2. Notation and setup

Consider the unitary time evolution operator (in units of $\hbar = 1$ )

$\begin{equation} U\left(t\right) = \mathrm{e}^{-i H t} \end{equation} \tag{ 1 }$

of a quantum system governed by a (time-independent) quantum Hamiltonian H defined on a lattice. We denote the local dimension of each lattice site by d, i.e. the local Hilbert space is $\mathbb{C}^d$ . In our numerical simulations we will set d = 2, but the method works for general d. Translation invariance of the Hamiltonian is assumed throughout.

Our goal is to approximate U by a quantum circuit. We designate the overall unitary transformation effected by the circuit as $W(G_1, \ldots, G_n)$ , with $G_\ell \in \mathcal{U}(d^2)$ , $\ell = 1, \ldots, n$ , to-be optimized quantum gates forming the circuit, as illustrated in figure 1 for a one-dimensional lattice and n = 3. Here and in the following, $\mathcal{U}(m)$ denotes the set of unitary m × m matrices. The circuit has a brick wall layout, and due to translation invariance, the gates within a layer are by construction all the same. We follow the mathematical convention of matrix chain ordering from right to left, i.e. the gates which are applied first are in the rightmost layer.
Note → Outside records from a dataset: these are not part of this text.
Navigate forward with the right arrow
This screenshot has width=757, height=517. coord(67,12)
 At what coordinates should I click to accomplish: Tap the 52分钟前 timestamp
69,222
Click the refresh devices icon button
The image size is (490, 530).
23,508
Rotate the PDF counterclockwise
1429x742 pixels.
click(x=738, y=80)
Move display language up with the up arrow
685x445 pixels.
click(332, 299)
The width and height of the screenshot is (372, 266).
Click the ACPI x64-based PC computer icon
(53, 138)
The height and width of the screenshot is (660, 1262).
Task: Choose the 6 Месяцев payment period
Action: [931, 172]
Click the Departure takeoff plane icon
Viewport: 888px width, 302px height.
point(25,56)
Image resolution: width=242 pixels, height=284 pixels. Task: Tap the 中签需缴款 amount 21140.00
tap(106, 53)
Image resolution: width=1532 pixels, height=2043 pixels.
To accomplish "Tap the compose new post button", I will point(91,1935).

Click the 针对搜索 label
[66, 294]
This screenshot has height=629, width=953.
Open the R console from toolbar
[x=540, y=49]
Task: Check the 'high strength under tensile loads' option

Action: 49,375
**Figure 1.** Example of a quantum circuit with brick wall layout and periodic boundary conditions, for approximating the exact time evolution operator.
Download figure:
Standard image High-resolution image

The Ansatz is motivated by the well-studied Trotterized time evolution approximation [3], which assumes that the Hamiltonian is a sum of 'simpler' terms, $H = \sum_{\gamma = 1}^{\Gamma} H_{\gamma}$ , such that each $\mathrm{e}^{-i H_{\gamma} t}$ can be exactly realized as quantum circuit; a basic example is the even–odd splitting of a Hamiltonian with nearest-neighbor interactions on a one-dimensional lattice, $H = H_{\text{even}} + H_{\text{odd}}$ , and the Strang splitting approximation

$\begin{equation} \mathrm{e}^{-i H t} = \mathrm{e}^{-i H_{\text{even}} t/2} \mathrm{e}^{-i H_{\text{odd}} t} \mathrm{e}^{-i H_{\text{even}} t/2} + \mathcal{O}\left(t^3\right). \end{equation} \tag{ 2 }$

A benchmark comparison of our optimized circuits with such splitting methods is presented in section 6.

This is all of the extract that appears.